### What needs to be done
Reproduce the passage on the RANSAC algorithm and its Moisan and Stival variant word for word, in full.

The RANSAC algorithm (RANdom SAmple Consensus) is a robust method to estimate parameters of a model fitting the data, in presence of outliers among the data. Its random nature is due only to complexity considerations. It iteratively extracts a random sample out of all data, of minimal size sufficient to estimate the parameters. At each such trial, the number of inliers (data that fits the model within an acceptable error threshold) is counted. In the end, the set of parameters maximizing the number of inliers is accepted.

The variant proposed by Moisan and Stival consists in introducing an a contrario criterion to avoid the hard thresholds for inlier/outlier discrimination. It has three consequences: The threshold for inlier/outlier discrimination is adaptive, it does not need to be fixed. It gives a decision on the adequacy of the final model: it does not provide a wrong set of parameters if it does not have enough confidence. The procedure to draw a new sample can be amended as soon as one set of parameters is deemed meaningful: the new sample can be drawn among the inliers of this model.

### Record list
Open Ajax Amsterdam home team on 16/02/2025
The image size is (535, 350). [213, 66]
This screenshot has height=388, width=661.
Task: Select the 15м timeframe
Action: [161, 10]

### Reply to the exercise
The RANSAC algorithm (RANdom SAmple Consensus) is a robust method to estimate parameters of a model fitting the data, in presence of outliers among the data. Its random nature is due only to complexity considerations. It iteratively extracts a random sample out of all data, of minimal size sufficient to estimate the parameters. At each such trial, the number of inliers (data that fits the model within an acceptable error threshold) is counted. In the end, the set of parameters maximizing the number of inliers is accepted.

The variant proposed by Moisan and Stival consists in introducing an a contrario criterion to avoid the hard thresholds for inlier/outlier discrimination. It has three consequences: The threshold for inlier/outlier discrimination is adaptive, it does not need to be fixed. It gives a decision on the adequacy of the final model: it does not provide a wrong set of parameters if it does not have enough confidence. The procedure to draw a new sample can be amended as soon as one set of parameters is deemed meaningful: the new sample can be drawn among the inliers of this model.